In [31]:
# import some needed libs
import torch
import torch.nn as nn
import torch.utils as utils
import os
from tqdm import tqdm
import os
from datetime import datetime
import pprint
import torchvision.transforms as transforms
from PIL import Image
import os
import logging
import numpy as np
import random

In [32]:
def create_logger(log_name, log_path, show_time=False):
    # create a logger
    logger = logging.getLogger(log_name)
    logger.setLevel(logging.INFO)
    logger.propagate = True
    # create a handler
    handler = logging.FileHandler(log_path)
    # create a formatter
    if show_time:
        formatter = logging.Formatter(fmt='%(asctime)s - %(message)s')
    else:
        formatter = logging.Formatter(fmt='%(message)s')
    # assemble them
    logger.addHandler(handler)
    handler.setFormatter(formatter)
    return logger

In [33]:
# set the random seeds
def same_seeds(seed): # 固定随机种子（CPU）
    torch.manual_seed(seed) # 固定随机种子（GPU)
    if torch.cuda.is_available():
        torch.cuda.manual_seed(seed) # 为当前GPU设置
        torch.cuda.manual_seed_all(seed)  # 为所有GPU设置
    np.random.seed(seed)  # 保证后续使用random函数时，产生固定的随机数
    torch.backends.cudnn.benchmark = False # GPU、网络结构固定，可设置为True
    torch.backends.cudnn.deterministic = True # 固定网络结构


# define the global seed
def all_seed(seed = 6666):
    """
    设置随机种子
    """
    np.random.seed(seed)
    random.seed(seed)
    # CPU
    torch.manual_seed(seed) 
    # GPU
    if torch.cuda.is_available():
        torch.cuda.manual_seed_all(seed)
        torch.cuda.manual_seed(seed) 
    # python 全局
    os.environ['PYTHONHASHSEED'] = str(seed) 
    # cudnn
    torch.backends.cudnn.deterministic = True
    torch.backends.cudnn.benchmark = False
    torch.backends.cudnn.enabled = False
    print(f'Set env random_seed = {seed}')

In [None]:
# data pre-procession
def read_images(imgs_dir_root, data_tag='training', resize_shape=128):
    '''
    ---
    PARAS
    ---
    imgs_path: str, the file storaged the images
    data_tag: str, 'training', 'test', 'validation'

    ---
    RETURN
    --- 
    return a torch array that storages the images data

    '''
    imgs_dir_root = os.path.join(imgs_dir_root, data_tag)
    test_tfm = transforms.Compose([
        transforms.Resize((resize_shape, resize_shape)),
        transforms.ToTensor(),
    ])

    train_tfm = transforms.Compose([
        transforms.Resize((resize_shape, resize_shape)),
        # AutoAugment: Learning Augmentation Strategies from Data "<https://arxiv.org/pdf/1805.09501.pdf>"
        transforms.AutoAugment(transforms.AutoAugmentPolicy.IMAGENET),
        transforms.ToTensor(),
    ])

    images_list, labels_list, nimages_list = None, None, None
    if data_tag == 'training' or data_tag == 'validation':
        nimages_list = os.listdir(imgs_dir_root)
        # need a shuffle to the nimages_list
        labels_list = [int(nimage.split('_')[0]) for nimage in nimages_list]
        images_list = [train_tfm(Image.open(os.path.join(imgs_dir_root, nfile))) 
                      for nfile in nimages_list]
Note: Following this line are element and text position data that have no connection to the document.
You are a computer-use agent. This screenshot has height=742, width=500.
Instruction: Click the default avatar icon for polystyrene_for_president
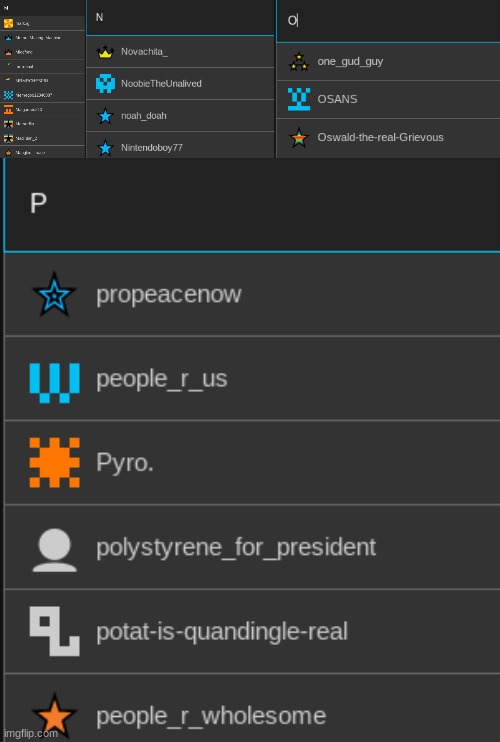coord(54,550)
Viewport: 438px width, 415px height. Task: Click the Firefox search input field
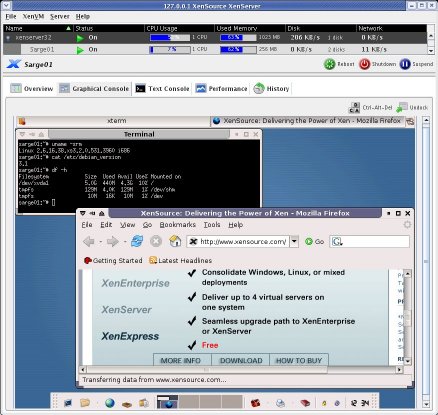(369, 241)
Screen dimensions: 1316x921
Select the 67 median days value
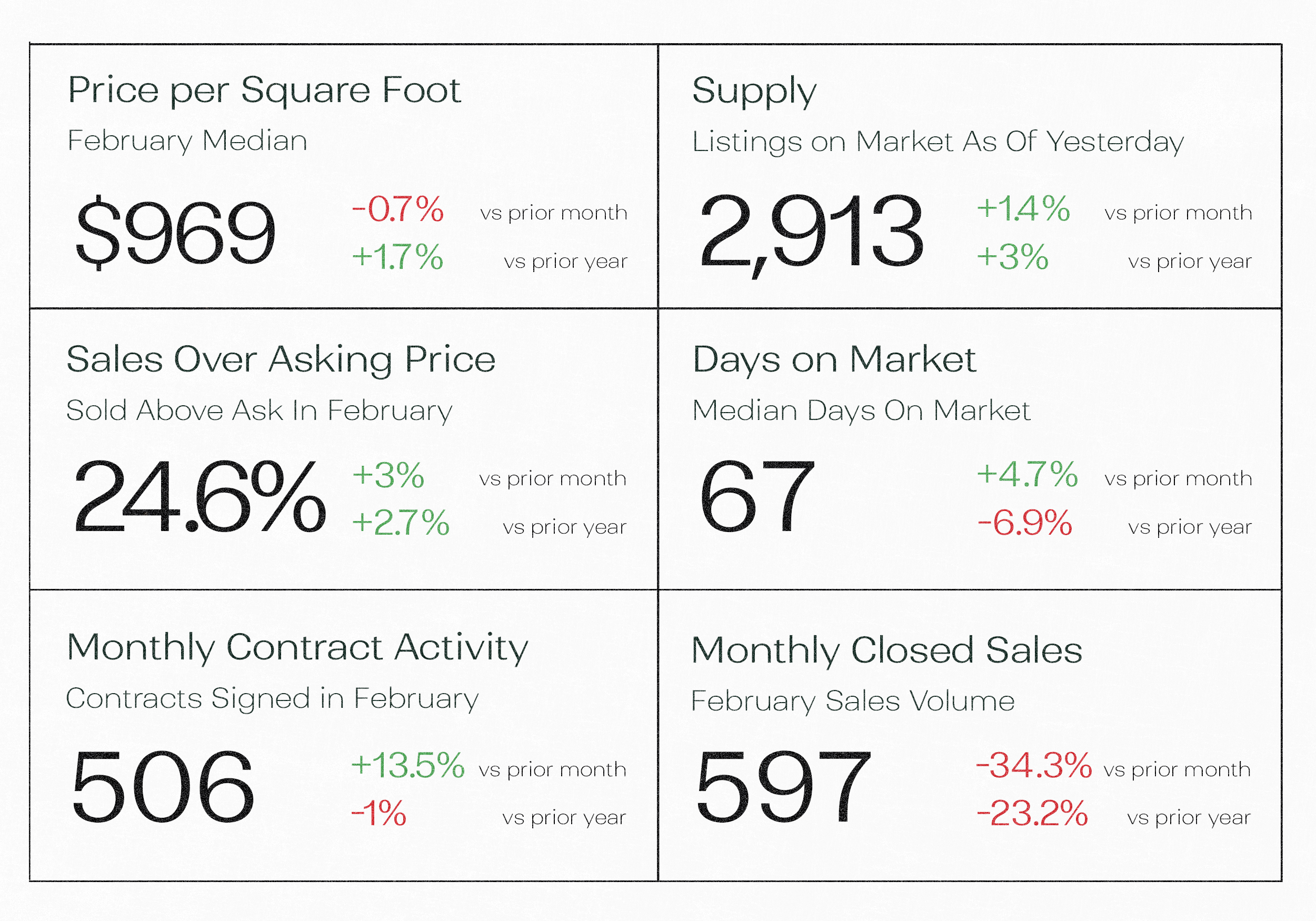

    elif data_tag == 'test':
        nimages_list = os.listdir(imgs_dir_root)
        images_list = [test_tfm(Image.open(os.path.join(imgs_dir_root, nfile))) 
                      for nfile in nimages_list]
        labels_list = None

    return images_list, labels_list, nimages_list

In [35]:
class Food_Dataset(utils.data.Dataset):
    def __init__(self, images_list, labels_list=None):
        super(Food_Dataset, self).__init__()
        self.images = images_list
        self.labels = labels_list

    def __len__(self):
        if self.labels is not None:
            return (len(self.images) == len(self.labels)) * len(self.images)
        return len(self.images)
    
    def __getitem__(self, index):
        if self.labels is not None:
            return self.images[index], self.labels[index]
        return self.images[index]

In [None]:
class BaseNet(nn.Module):
    def __init__(self):
        super(BaseNet, self).__init__()
        # input [3, 128, 128]
        self.cnn = nn.Sequential(
            nn.Conv2d(3, 64, 3, 1, 1),  # [64, 128, 128]
            nn.BatchNorm2d(64),
            nn.ReLU(),
            nn.MaxPool2d(2, 2, 0),      # [64, 64, 64]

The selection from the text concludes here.